Comemos y después charlamos. Hago un aparte con Chano y me cuenta su vida, dura como no imaginaba, asimilando de forma estoica los momentos que vivió y que no mereció, sonriendo ante los días despejados en los que fue feliz. Hubo días alegres, como hoy, dice, y sonríe mientras noto su satisfacción al ver contentos a sus amigos y a este junta letras que no lo era, bien recibido con disparos de sonrisas y bromas infinitas. Y ya Chano no es Chano, es Don Sebastián, ése que viene a cazar como una simple excusa para reencontrarse con La Gomera y con la gente que quiere.
Pasa el tiempo y Alcibiades me pregunta que qué tal, quizás algo preocupado al no entender mucho. Tú eres una mente abierta y lo demuestras estando aquí, me dice, mientras me acuerdo de una sentencia de no sé muy bien quién que decía que sólo una mente bien educada puede admitir otro pensamiento sin estar de acuerdo con él. Le agradezco el gesto y reímos juntos, bromeando al decirle que él o Ramón Correa deben ser los próximos alcaldes de Agulo o presidentes del Cabildo. Todos reímos, no sé si por mi broma o porque todos estamos de acuerdo.
Se escucha cosas del cazar, jerga desconocida por mí, términos que llevan a otro mundo que nunca pisé, indicándome a “perro parado” su pasión, su respeto por las leyes que garantizan su afición, el pago de seguros, de tarjetas de caza controlada, el mimo y cuidado de perros sin paragón que están legalizados, instrumentos para picar al compañero de turno, su desprecio por la gente que no respeta nada y que pone en peligro la actividad cinegética, su odio ante esos que abandonan a sus perros.
Una perra de Chano se aproxima a mí, noble y alegre, oliendo quizás que no formo parte de la historia, moviendo el rabo mientras su dueño la llama y la mira con pasión. Moisés y yo disfrutamos viendo la escena, tranquilos, y noto un disparo en la boca de Moisés, un fogonazo de verdad y de realidad, una frase que se me graba a fuego nada más salir de su boca: “si no fuera por los perros, yo no sería cazador”.

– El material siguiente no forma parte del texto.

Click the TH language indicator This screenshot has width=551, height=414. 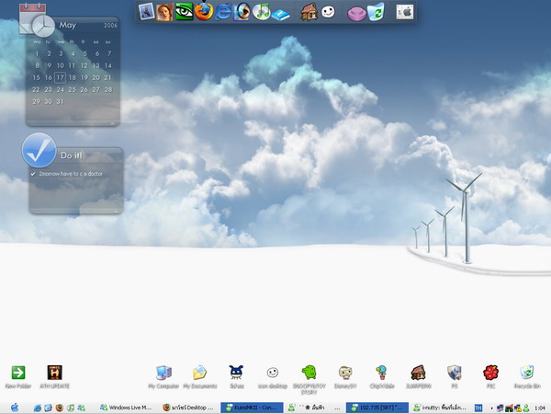pyautogui.click(x=478, y=408)
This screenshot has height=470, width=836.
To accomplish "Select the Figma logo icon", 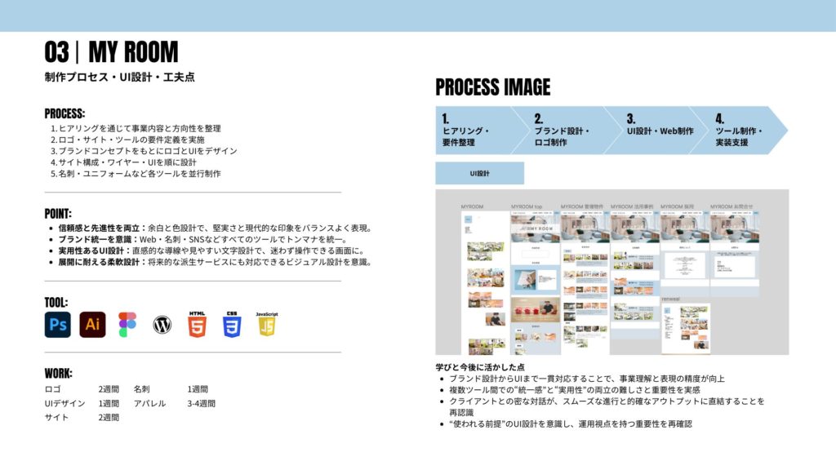I will click(x=127, y=325).
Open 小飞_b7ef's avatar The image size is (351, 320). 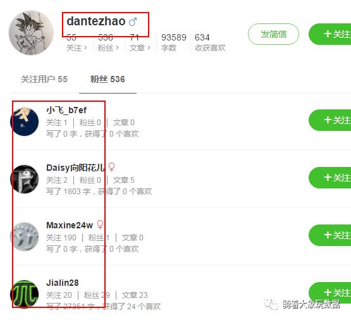[25, 121]
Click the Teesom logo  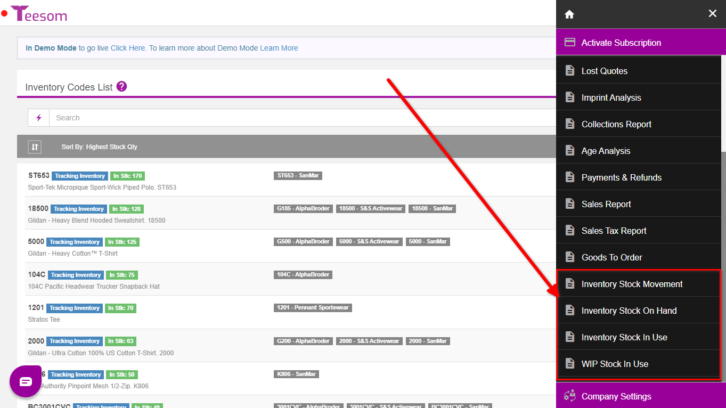pyautogui.click(x=39, y=14)
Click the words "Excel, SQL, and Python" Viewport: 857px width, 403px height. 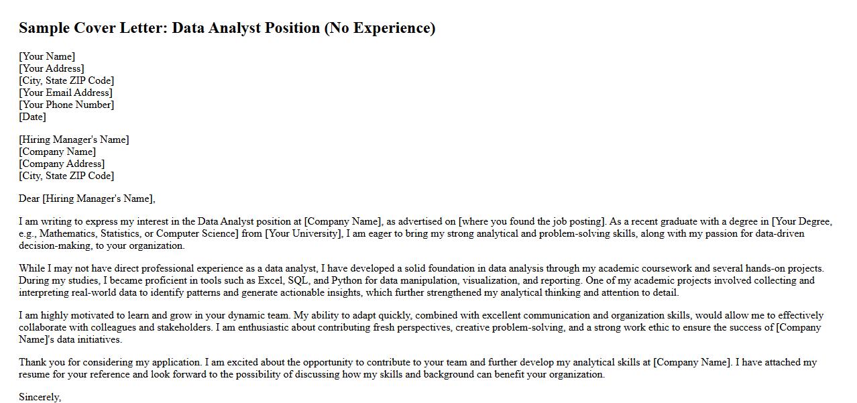[345, 280]
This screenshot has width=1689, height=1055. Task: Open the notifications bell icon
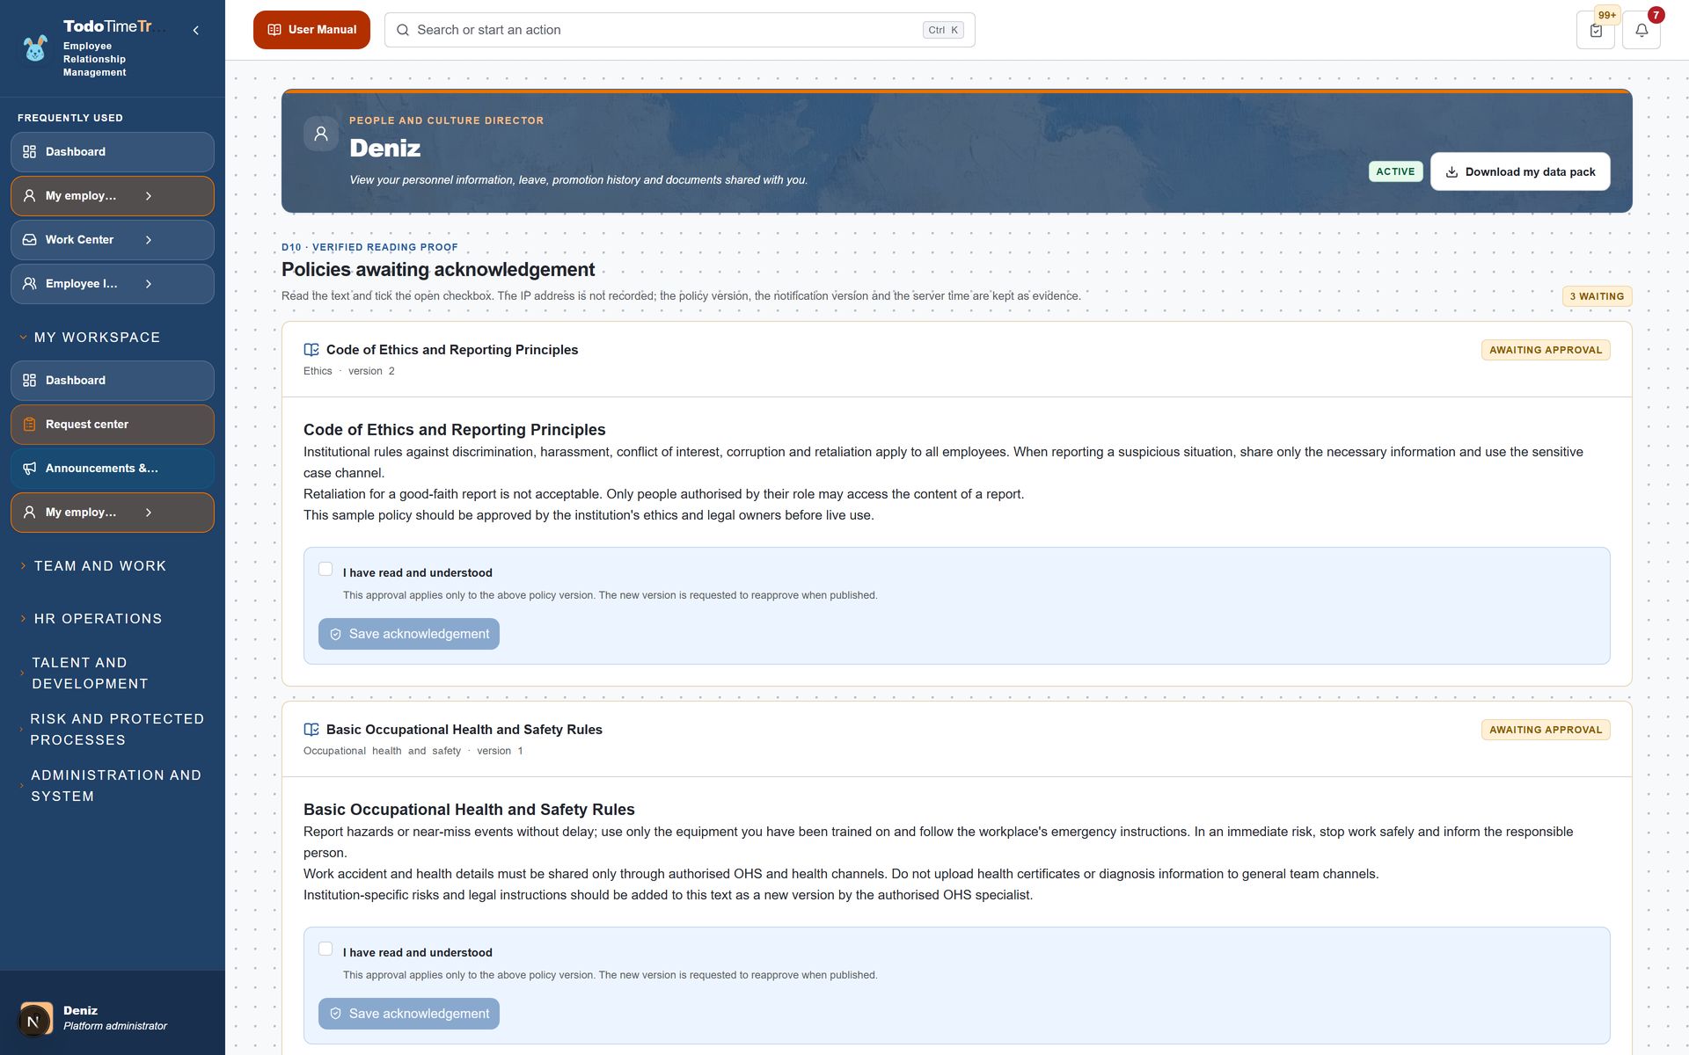click(x=1641, y=30)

Se hace tarde. Nos despedimos y doy las gracias por la comida y la compañía, por la conversación y por la pasión, por eso que ahora conozco un poco mejor.
Sí, hay que practicar la tolerancia y admitir cosas que, aunque no te gusten, forman parte de gente a la que aprecias, gente de la que puedes aprender, siendo consciente de que si crees que siempre tienes la razón nunca aprenderás nada.
Alcibiades, Iván, Chano, Rafael, Saúl y Moisés, disparando con acierto en bondad y en generosidad, cartuchos de alegría en una cazuela de pescado, acertando cada tiro al empuñar el arma definitiva que todos deberíamos tener: el respeto y la educación.
P.D. Ese artículo está dedicado a Rafael Cabello, Saúl Cabello, Moisés Cabello, Iván, Alcibiades y, sobre todo, a Chano, anfitrión sin igual.